Exercise brief — Leaving the pictures aside, reproduce the data in full and word for word.

Data section —
- Opening Delimiter -

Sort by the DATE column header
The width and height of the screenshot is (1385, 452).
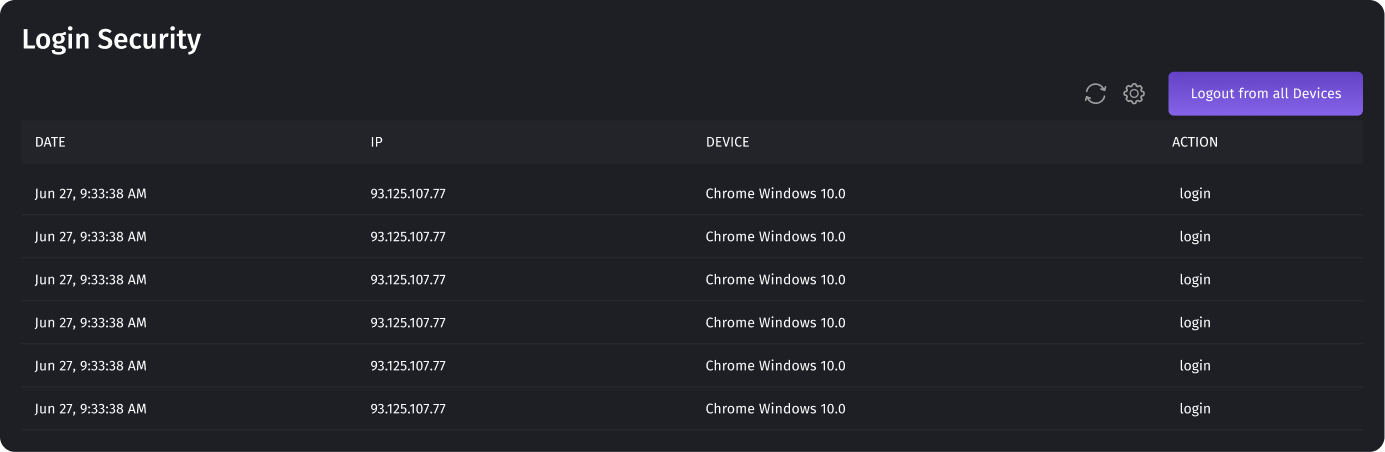50,142
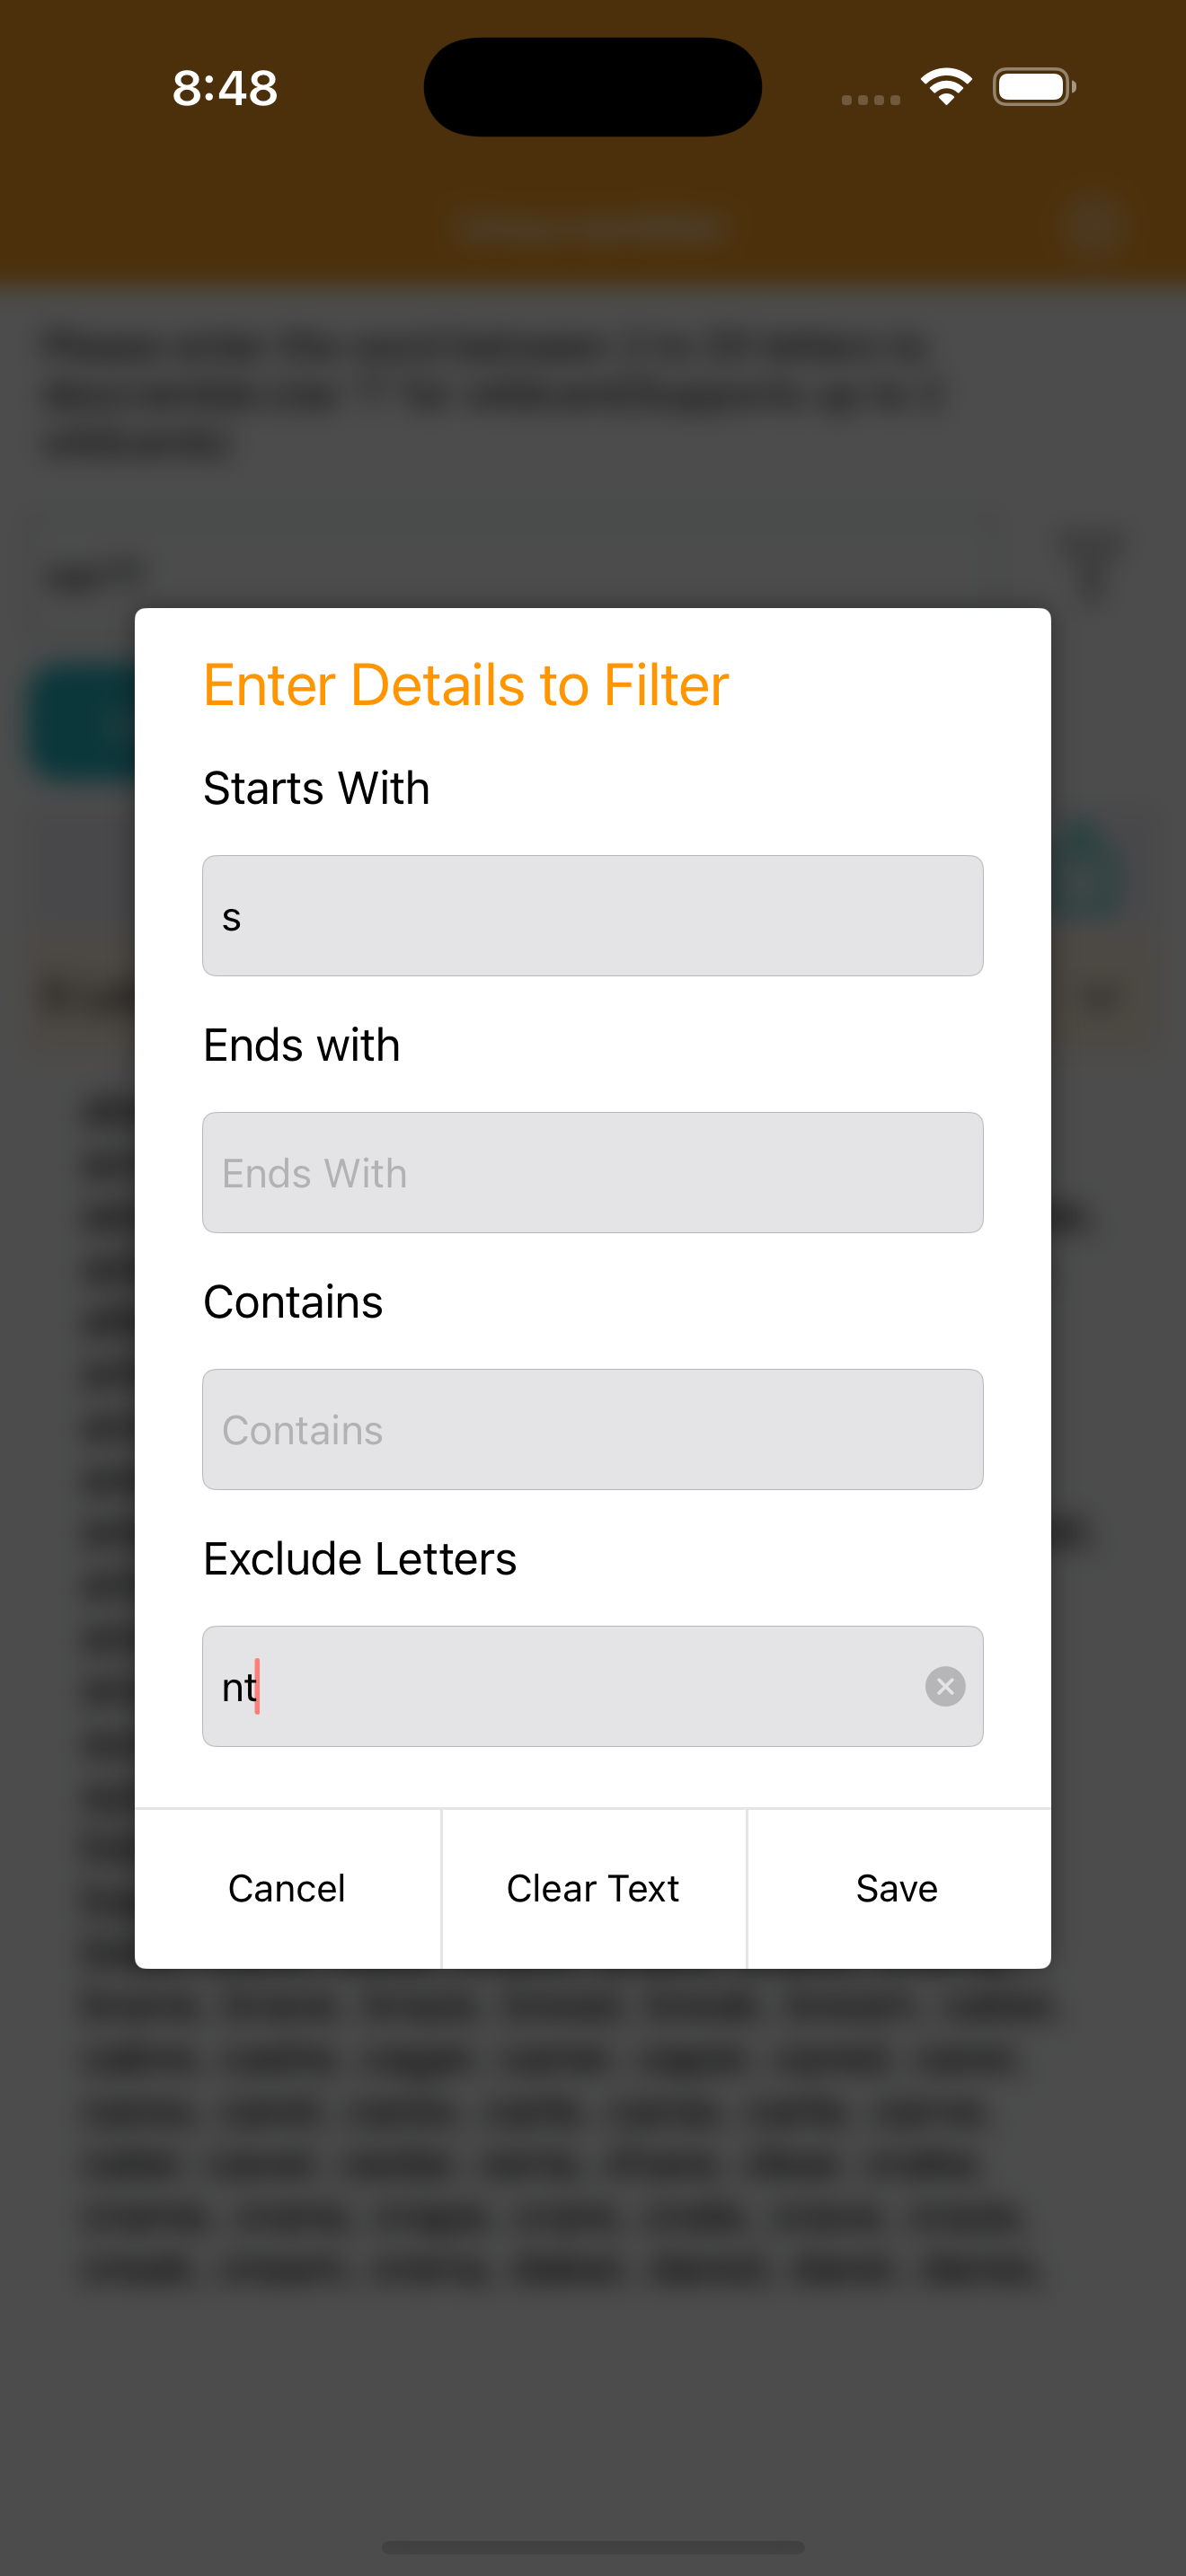Tap the blurred top-right header icon
Viewport: 1186px width, 2576px height.
coord(1094,222)
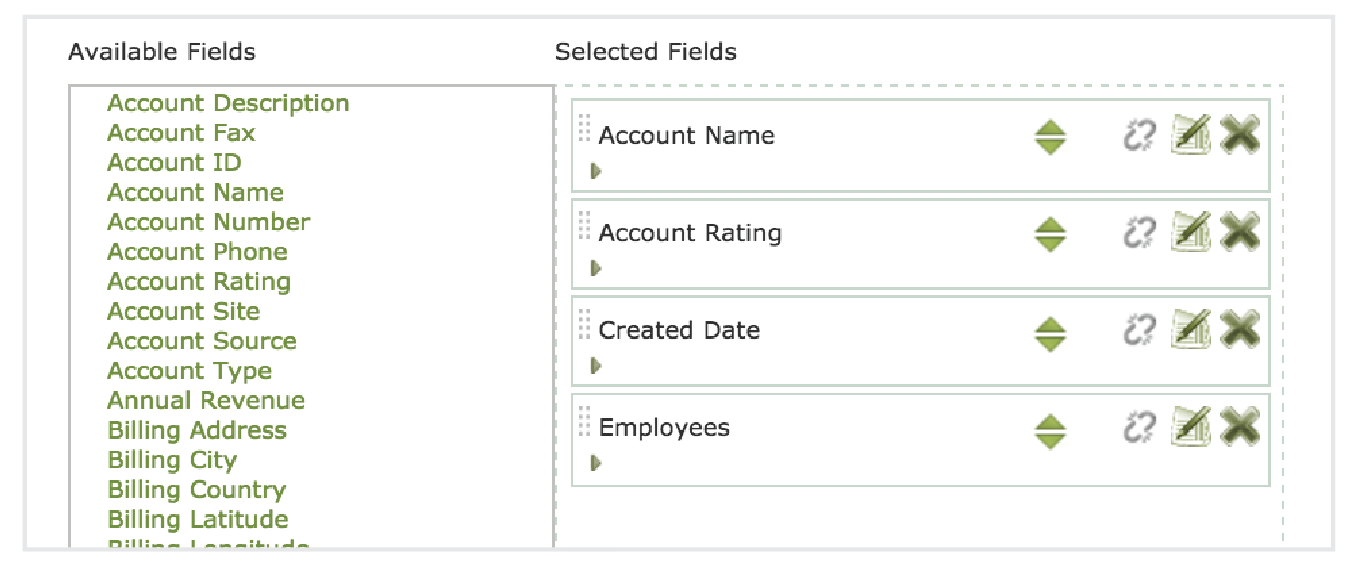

- Closing Delimiter -

Written reply —
Sort by the DATE column header
The width and height of the screenshot is (1385, 452).
50,142
Tap the blurred top-right header icon
Viewport: 1186px width, 2576px height.
coord(1094,222)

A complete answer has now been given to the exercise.